Os resultados ainda precisam ser confirmados por novos ensaios clínicos, mas reforçam a ideia de que cuidar da saúde emocional também faz parte da prevenção cardiovascular.
É possível reduzir esse risco?
Embora a ligação entre emoções e doenças cardíacas seja cada vez mais consistente, a ciência ainda busca identificar quais intervenções produzem benefícios duradouros.
Segundo Álvaro Avezum, um dos autores do artigo sobre enfermidade moral, esse é o mesmo caminho percorrido por outros fatores de risco conhecidos. Primeiro, os pesquisadores observaram que hipertensão e colesterol elevado aumentavam a ocorrência de infartos. Só depois estudos clínicos demonstraram que controlar essas condições reduzia efetivamente o número de eventos cardiovasculares.
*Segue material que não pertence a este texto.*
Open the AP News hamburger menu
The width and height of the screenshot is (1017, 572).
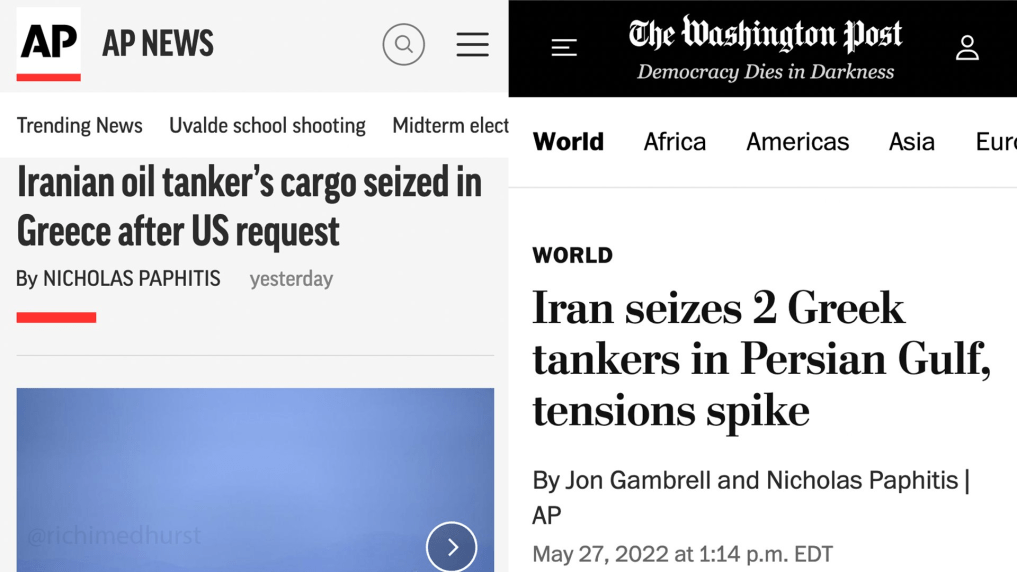(472, 44)
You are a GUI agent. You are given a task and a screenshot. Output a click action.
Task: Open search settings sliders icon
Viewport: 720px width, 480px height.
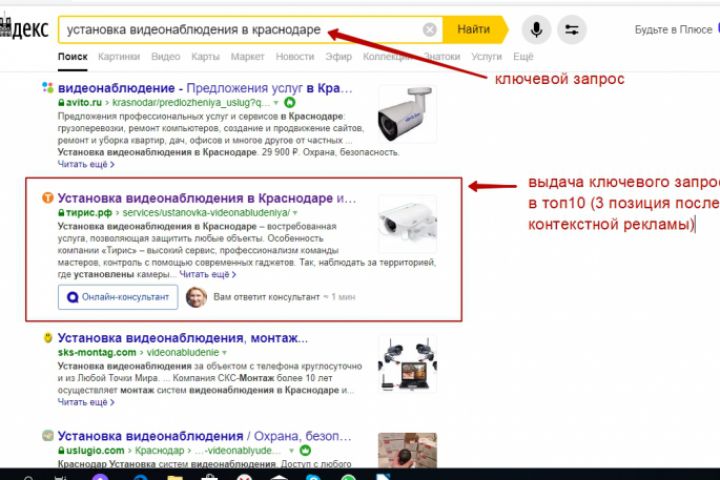click(x=572, y=30)
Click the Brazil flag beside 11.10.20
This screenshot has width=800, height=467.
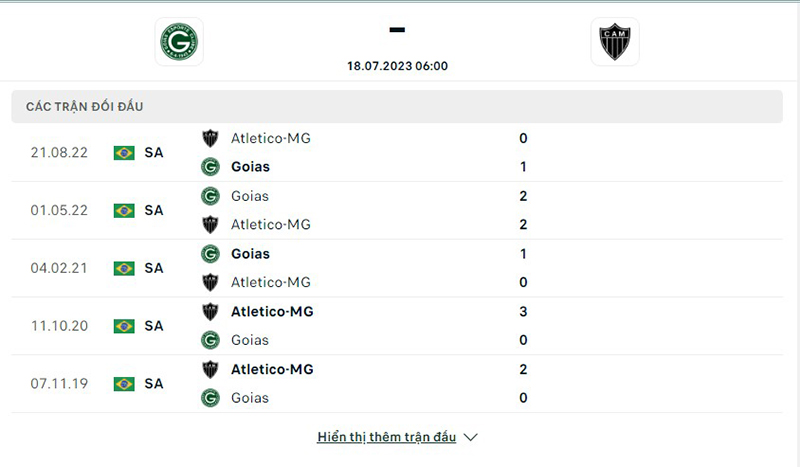pos(124,326)
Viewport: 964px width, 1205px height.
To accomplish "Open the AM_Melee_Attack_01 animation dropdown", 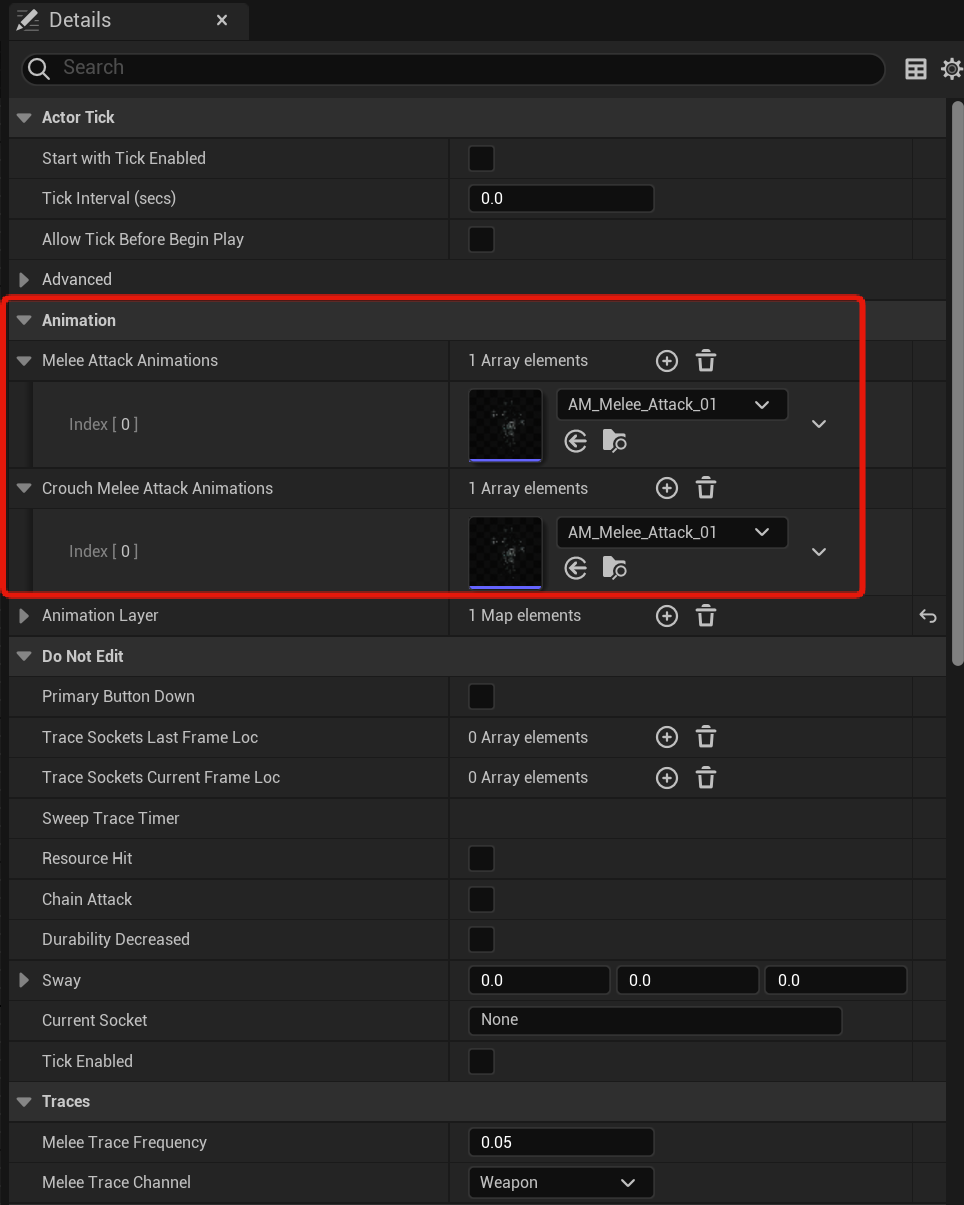I will coord(760,404).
Agora, o desafio é descobrir quais estratégias conseguem diminuir a hostilidade e seus impactos sobre o organismo. Entre as abordagens estudadas estão psicoterapia, técnicas de manejo do estresse, meditação, práticas contemplativas e intervenções voltadas ao fortalecimento de habilidades como gratidão, empatia e perdão.
Ainda não há evidências suficientes para recomendar uma estratégia específica como forma de prevenir doenças cardiovasculares. Mas uma conclusão parece cada vez mais sólida: o coração não responde apenas ao colesterol, à pressão arterial ou ao sedentarismo. A maneira como lidamos com o estresse e administramos emoções como a raiva também influencia seu funcionamento.